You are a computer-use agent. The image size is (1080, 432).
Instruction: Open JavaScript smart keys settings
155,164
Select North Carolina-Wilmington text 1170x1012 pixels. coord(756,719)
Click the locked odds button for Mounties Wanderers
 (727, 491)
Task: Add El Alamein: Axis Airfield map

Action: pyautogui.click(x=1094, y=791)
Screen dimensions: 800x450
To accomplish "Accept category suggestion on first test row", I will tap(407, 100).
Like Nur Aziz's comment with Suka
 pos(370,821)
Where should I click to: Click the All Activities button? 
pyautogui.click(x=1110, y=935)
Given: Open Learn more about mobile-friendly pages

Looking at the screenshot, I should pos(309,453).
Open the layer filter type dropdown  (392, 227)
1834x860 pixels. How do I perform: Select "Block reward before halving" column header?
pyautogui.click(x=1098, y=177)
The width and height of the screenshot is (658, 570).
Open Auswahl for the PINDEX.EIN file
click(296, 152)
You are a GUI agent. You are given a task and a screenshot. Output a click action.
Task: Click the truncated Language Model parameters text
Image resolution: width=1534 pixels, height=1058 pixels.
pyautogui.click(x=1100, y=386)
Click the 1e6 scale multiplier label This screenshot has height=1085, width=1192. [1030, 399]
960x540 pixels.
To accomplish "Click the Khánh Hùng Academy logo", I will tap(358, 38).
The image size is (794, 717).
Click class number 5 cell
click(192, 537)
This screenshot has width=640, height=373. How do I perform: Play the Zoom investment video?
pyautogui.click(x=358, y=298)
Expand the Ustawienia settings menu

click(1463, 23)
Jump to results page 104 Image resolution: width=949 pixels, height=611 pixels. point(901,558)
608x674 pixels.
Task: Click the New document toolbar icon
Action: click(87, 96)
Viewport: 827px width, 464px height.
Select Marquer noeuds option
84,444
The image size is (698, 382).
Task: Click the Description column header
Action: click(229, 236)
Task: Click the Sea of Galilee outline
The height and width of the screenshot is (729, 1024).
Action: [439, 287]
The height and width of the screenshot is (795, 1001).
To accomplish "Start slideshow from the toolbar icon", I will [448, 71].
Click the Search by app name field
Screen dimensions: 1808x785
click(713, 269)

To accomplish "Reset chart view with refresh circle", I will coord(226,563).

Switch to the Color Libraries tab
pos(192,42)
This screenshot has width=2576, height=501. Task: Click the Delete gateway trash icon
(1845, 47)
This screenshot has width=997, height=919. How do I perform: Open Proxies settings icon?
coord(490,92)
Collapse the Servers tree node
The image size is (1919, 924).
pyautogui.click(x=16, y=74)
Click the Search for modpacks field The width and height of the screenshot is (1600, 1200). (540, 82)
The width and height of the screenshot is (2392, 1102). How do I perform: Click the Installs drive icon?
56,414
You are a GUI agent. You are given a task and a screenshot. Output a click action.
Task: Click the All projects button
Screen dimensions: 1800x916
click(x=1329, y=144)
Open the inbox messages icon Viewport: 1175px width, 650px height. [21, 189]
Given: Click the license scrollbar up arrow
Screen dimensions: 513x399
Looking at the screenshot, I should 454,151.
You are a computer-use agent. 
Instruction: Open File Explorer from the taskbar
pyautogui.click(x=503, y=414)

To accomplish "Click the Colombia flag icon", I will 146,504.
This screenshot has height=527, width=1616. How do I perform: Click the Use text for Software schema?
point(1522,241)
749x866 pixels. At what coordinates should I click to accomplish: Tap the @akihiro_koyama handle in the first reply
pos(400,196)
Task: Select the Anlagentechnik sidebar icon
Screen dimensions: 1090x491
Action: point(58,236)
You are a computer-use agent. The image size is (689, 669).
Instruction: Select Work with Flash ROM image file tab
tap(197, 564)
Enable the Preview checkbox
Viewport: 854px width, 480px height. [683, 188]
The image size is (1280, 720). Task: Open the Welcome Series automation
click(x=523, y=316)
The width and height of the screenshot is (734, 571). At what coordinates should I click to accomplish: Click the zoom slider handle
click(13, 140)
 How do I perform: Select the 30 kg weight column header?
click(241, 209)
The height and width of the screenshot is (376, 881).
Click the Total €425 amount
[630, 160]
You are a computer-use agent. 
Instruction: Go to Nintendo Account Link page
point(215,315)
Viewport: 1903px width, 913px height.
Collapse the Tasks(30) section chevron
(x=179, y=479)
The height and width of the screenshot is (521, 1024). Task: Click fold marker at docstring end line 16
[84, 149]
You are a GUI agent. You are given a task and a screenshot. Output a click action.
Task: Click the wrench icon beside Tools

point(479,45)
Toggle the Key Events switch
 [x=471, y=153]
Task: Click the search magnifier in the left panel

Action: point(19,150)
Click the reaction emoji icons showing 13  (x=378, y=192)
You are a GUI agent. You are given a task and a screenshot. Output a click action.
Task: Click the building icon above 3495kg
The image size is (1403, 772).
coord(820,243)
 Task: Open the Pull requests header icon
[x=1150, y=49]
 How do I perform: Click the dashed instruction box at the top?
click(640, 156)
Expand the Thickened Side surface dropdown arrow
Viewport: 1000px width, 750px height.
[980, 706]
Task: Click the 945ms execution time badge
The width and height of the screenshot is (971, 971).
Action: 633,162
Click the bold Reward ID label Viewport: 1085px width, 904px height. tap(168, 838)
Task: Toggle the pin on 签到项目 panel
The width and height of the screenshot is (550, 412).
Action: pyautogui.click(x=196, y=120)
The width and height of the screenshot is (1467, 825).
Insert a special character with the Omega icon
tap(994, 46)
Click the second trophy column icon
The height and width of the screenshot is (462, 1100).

**EXERCISE DETAILS:** Reproduce each line of the data without any change.

**ANSWER SECTION:**
You are a computer-use agent. The image size is (1080, 432).
Instruction: Open JavaScript smart keys settings
155,164
Select North Carolina-Wilmington text 1170x1012 pixels. coord(756,719)
Click the locked odds button for Mounties Wanderers
 (727, 491)
Task: Add El Alamein: Axis Airfield map

Action: pyautogui.click(x=1094, y=791)
Screen dimensions: 800x450
To accomplish "Accept category suggestion on first test row", I will tap(407, 100).
Like Nur Aziz's comment with Suka
 pos(370,821)
Where should I click to: Click the All Activities button? 
pyautogui.click(x=1110, y=935)
Given: Open Learn more about mobile-friendly pages

Looking at the screenshot, I should pos(309,453).
Open the layer filter type dropdown  (392, 227)
1834x860 pixels. How do I perform: Select "Block reward before halving" column header?
pyautogui.click(x=1098, y=177)
The width and height of the screenshot is (658, 570).
Open Auswahl for the PINDEX.EIN file
click(296, 152)
You are a GUI agent. You are given a task and a screenshot. Output a click action.
Task: Click the truncated Language Model parameters text
Image resolution: width=1534 pixels, height=1058 pixels.
pyautogui.click(x=1100, y=386)
Click the 1e6 scale multiplier label This screenshot has height=1085, width=1192. [1030, 399]
960x540 pixels.
To accomplish "Click the Khánh Hùng Academy logo", I will tap(358, 38).
The image size is (794, 717).
Click class number 5 cell
click(192, 537)
This screenshot has width=640, height=373. How do I perform: Play the Zoom investment video?
pyautogui.click(x=358, y=298)
Expand the Ustawienia settings menu

click(1463, 23)
Jump to results page 104 Image resolution: width=949 pixels, height=611 pixels. point(901,558)
608x674 pixels.
Task: Click the New document toolbar icon
Action: click(87, 96)
Viewport: 827px width, 464px height.
Select Marquer noeuds option
84,444
The image size is (698, 382).
Task: Click the Description column header
Action: click(229, 236)
Task: Click the Sea of Galilee outline
The height and width of the screenshot is (729, 1024).
Action: [439, 287]
The height and width of the screenshot is (795, 1001).
To accomplish "Start slideshow from the toolbar icon", I will [448, 71].
Click the Search by app name field
Screen dimensions: 1808x785
click(713, 269)

To accomplish "Reset chart view with refresh circle", I will coord(226,563).

Switch to the Color Libraries tab
pos(192,42)
This screenshot has width=2576, height=501. Task: Click the Delete gateway trash icon
(1845, 47)
This screenshot has width=997, height=919. How do I perform: Open Proxies settings icon?
coord(490,92)
Collapse the Servers tree node
The image size is (1919, 924).
pyautogui.click(x=16, y=74)
Click the Search for modpacks field The width and height of the screenshot is (1600, 1200). (540, 82)
The width and height of the screenshot is (2392, 1102). How do I perform: Click the Installs drive icon?
56,414
You are a GUI agent. You are given a task and a screenshot. Output a click action.
Task: Click the All projects button
Screen dimensions: 1800x916
click(x=1329, y=144)
Open the inbox messages icon Viewport: 1175px width, 650px height. [21, 189]
Given: Click the license scrollbar up arrow
Screen dimensions: 513x399
Looking at the screenshot, I should 454,151.
You are a computer-use agent. 
Instruction: Open File Explorer from the taskbar
pyautogui.click(x=503, y=414)

To accomplish "Click the Colombia flag icon", I will 146,504.
This screenshot has height=527, width=1616. How do I perform: Click the Use text for Software schema?
point(1522,241)
749x866 pixels. At what coordinates should I click to accomplish: Tap the @akihiro_koyama handle in the first reply
pos(400,196)
Task: Select the Anlagentechnik sidebar icon
Screen dimensions: 1090x491
Action: point(58,236)
You are a computer-use agent. The image size is (689, 669).
Instruction: Select Work with Flash ROM image file tab
tap(197, 564)
Enable the Preview checkbox
Viewport: 854px width, 480px height. [683, 188]
The image size is (1280, 720). Task: Open the Welcome Series automation
click(x=523, y=316)
The width and height of the screenshot is (734, 571). At what coordinates should I click to accomplish: Click the zoom slider handle
click(13, 140)
 How do I perform: Select the 30 kg weight column header?
click(241, 209)
The height and width of the screenshot is (376, 881).
Click the Total €425 amount
[630, 160]
You are a computer-use agent. 
Instruction: Go to Nintendo Account Link page
point(215,315)
Viewport: 1903px width, 913px height.
Collapse the Tasks(30) section chevron
(x=179, y=479)
The height and width of the screenshot is (521, 1024). Task: Click fold marker at docstring end line 16
[84, 149]
You are a GUI agent. You are given a task and a screenshot. Output a click action.
Task: Click the wrench icon beside Tools

point(479,45)
Toggle the Key Events switch
 [x=471, y=153]
Task: Click the search magnifier in the left panel

Action: point(19,150)
Click the reaction emoji icons showing 13  (x=378, y=192)
You are a GUI agent. You are given a task and a screenshot. Output a click action.
Task: Click the building icon above 3495kg
The image size is (1403, 772).
coord(820,243)
 Task: Open the Pull requests header icon
[x=1150, y=49]
 How do I perform: Click the dashed instruction box at the top?
click(640, 156)
Expand the Thickened Side surface dropdown arrow
Viewport: 1000px width, 750px height.
[980, 706]
Task: Click the 945ms execution time badge
The width and height of the screenshot is (971, 971).
Action: 633,162
Click the bold Reward ID label Viewport: 1085px width, 904px height. tap(168, 838)
Task: Toggle the pin on 签到项目 panel
The width and height of the screenshot is (550, 412).
Action: pyautogui.click(x=196, y=120)
The width and height of the screenshot is (1467, 825).
Insert a special character with the Omega icon
tap(994, 46)
Click the second trophy column icon
The height and width of the screenshot is (462, 1100).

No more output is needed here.